Noticed that the front electric fans where not working. So replaced them. Still over heating. Truck has a newer fan clutch, but replaced it just in case, no effect. Pulled the Radiator and replaced it with a newer one, testing it first to make sure it was flowing etc, still over heats. Replaced the coolant reserve, and the pressure cap, and as a final straw pulled the engine down to the pistons again to see if there was n issue with the way the head gaskets etc sealed, saw nothing. Heads look perfect, piston perfect, still has cross hatching in all the cylinder walls. Valves are all white except for #1 which had a slight orange tint (running hotter?) Went over the heads very closely and see no cracks anywhere, see no place where coolant etc would have been leaking.
Oh, we even pulled out the thermostat and ran it without one for a bit, no difference. Did go ahead and replace it.
Truck has new champion plugs, new 10mm wires etc.
The truck when first started does idle high, around 1500, but will pull down and idle at around 700. if you stop and restart the truck it idles at 700.
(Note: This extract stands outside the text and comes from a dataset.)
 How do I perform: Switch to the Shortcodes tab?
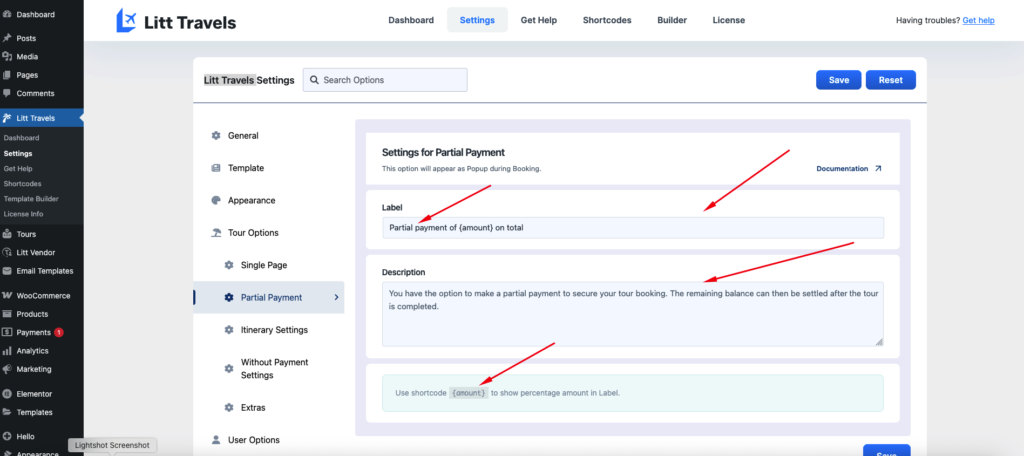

When the truck over heats, the top rad hose get really hard, just like it would if there was a head issue, but I think this is due to steam building up after coolant is boiled off. Coolant is only escaping via the pressure cap in the overflow once over heated, not a drop anywhere else.
Put a laser temp gauge on truck, pass side head reading was 220, while drivers side was 190... Rad and everywhere else around 220. (this was after it had been cooling down from the final overheat.)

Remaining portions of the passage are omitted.